The investment will be made in two phases. Phase 1 is expected to be operational by 2025 with an investment of INR 1000 Cr (appx) and in Phase 2, the Company plans to double the capacity with another INR 1000 Cr (appx). The Company aims to finish both the phases in the next 5-7 years, thanks to its decades of experience in the graphite and advanced carbon chemistry fields. HEG Limited is likely to create 400 new jobs with this project.
The importance of anode:
- One of the most crucial elements in the production of cells, accounting for roughly 10-15% of the cost, is the graphite anode.
- For every GWh of Li-ion cell production, 1,100 tonnes of graphite anode is needed. Synthetic graphite anode offers improved performance and uniformity and has gradually eclipsed natural graphite as an anode material for Li-ion batteries.
- Currently, Li-ion cells are either imported directly as assembled battery packs from China / Taiwan or they are imported before being manufactured into batteries in India.
- The lithium-ion battery, which makes up 40–50% of the overall cost, is the most expensive part of an electric car. When graphite anodes are made available in India, the cost of cell production will decrease. It’ll also help in advancing India’s green energy goals and achieve net zero emissions by 2070.
- The Company plans to play a significant part in making India carbon neutral.
- The Indian government's PLI scheme mandates 60% domestic value addition for cell production. Anode material produced in the country will be essential in meeting this requirement.
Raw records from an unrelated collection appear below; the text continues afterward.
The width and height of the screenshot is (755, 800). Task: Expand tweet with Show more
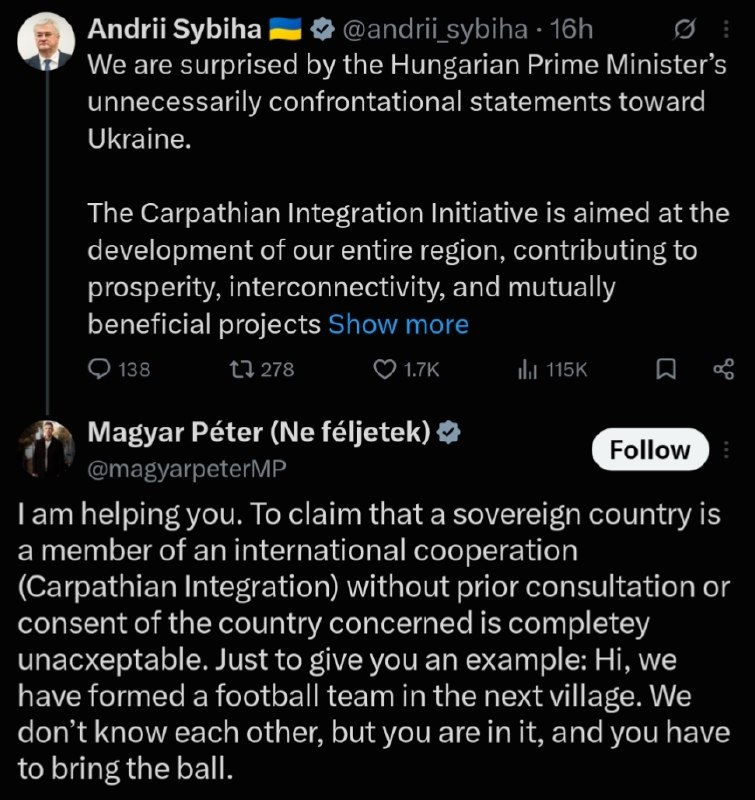pyautogui.click(x=398, y=324)
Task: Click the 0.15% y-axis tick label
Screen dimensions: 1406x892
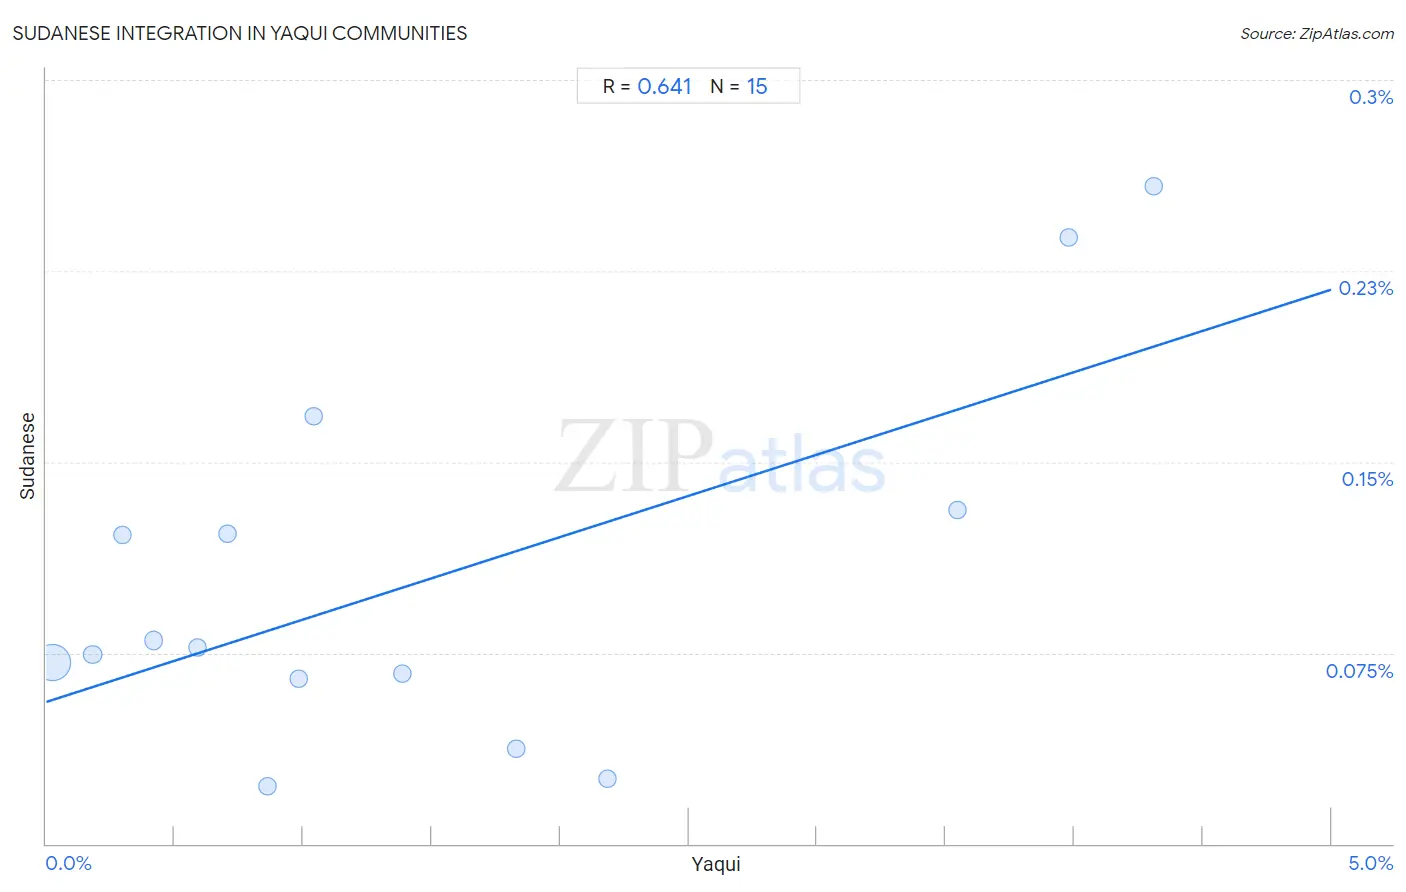Action: [1367, 479]
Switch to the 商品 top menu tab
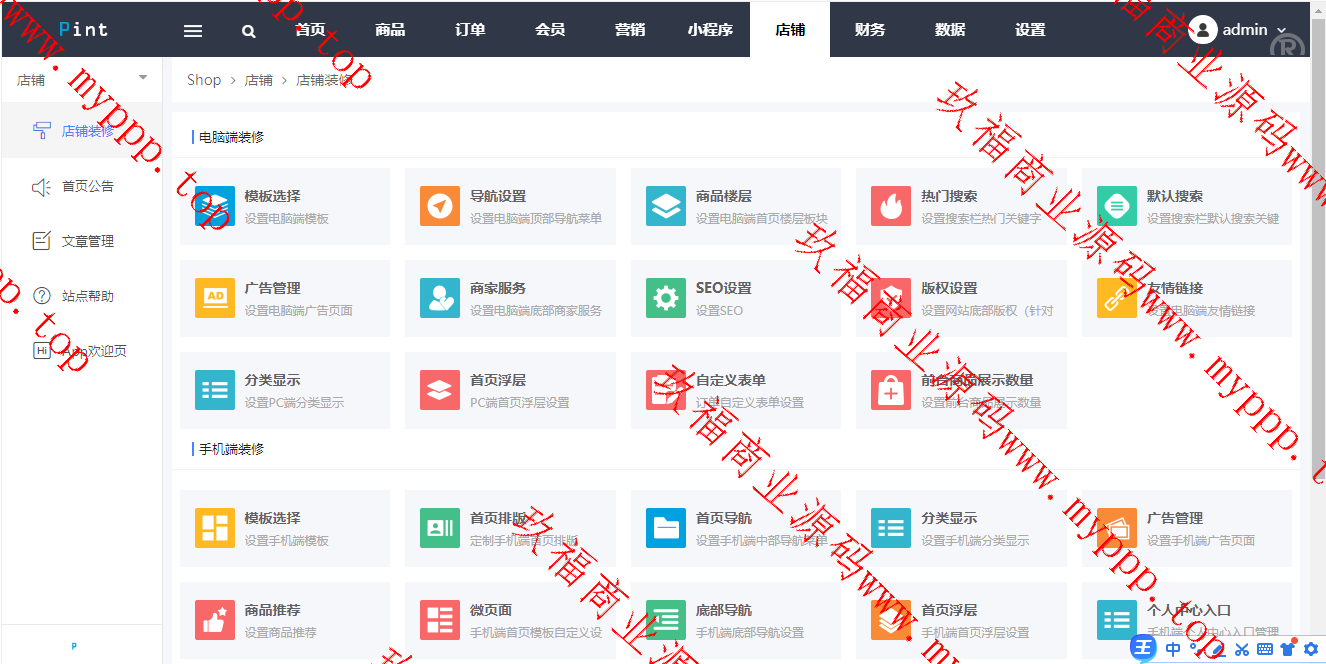The image size is (1326, 664). click(x=390, y=30)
Riju Jhunjhunwala, Vice Chairman, HEG Ltd, said, “With Project TACC our goal is to accelerate India's push towards green energy, with a primary focus on improved carbon materials that support green energy in addition to graphite anodes. Only China and Japan are the major producers of anode materials at the moment. More than 90% of the market is controlled by businesses in these two nations. The LNJ Bhilwara Group will be making a modest contribution to India's ‘Atma Nirbhar Bharat’ project with its investment in anode.”
Ankur Khaitan, MD and CEO, TACC, added, “India has enormous potential for large-scale battery production; it is anticipated that by 2030, the country's annual market for stationary and mobile batteries will have surpassed $15 billion, with a demand increase of 260 GWh (as per Niti Aayog Report). One such measure that supports this market is the government's recently announced production-linked incentive scheme. Additionally, it would work as a motivator to increase India's capacity for battery production. With this expansion, the business is well-positioned to meet the growing demand for the raw ingredients needed to make batteries.”
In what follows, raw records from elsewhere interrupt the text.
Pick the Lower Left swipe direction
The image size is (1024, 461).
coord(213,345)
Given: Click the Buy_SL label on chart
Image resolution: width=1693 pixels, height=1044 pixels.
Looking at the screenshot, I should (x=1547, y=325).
The company intends to build TACC as a cutting-edge facility on more than 100 acres of land, where it would set up an anode plant with a production capacity of 20,000 metric tonnes per year. The building will have a specialised innovation centre for creating new carbon derivative materials, such as graphene and carbon nanotubes, for use in green energy applications.
India would need batteries with a capacity of about 60 GWh by 2025, and 260 GWh by 2030, according to government estimates. India is one of the most promising markets for anodes, and the global opportunities continue to be a desirable route. Globally, the anticipated rise is considerably greater, and by 2030, it's estimated that more than 3300 GWh of yearly manufacturing of li-b cells will be in vogue.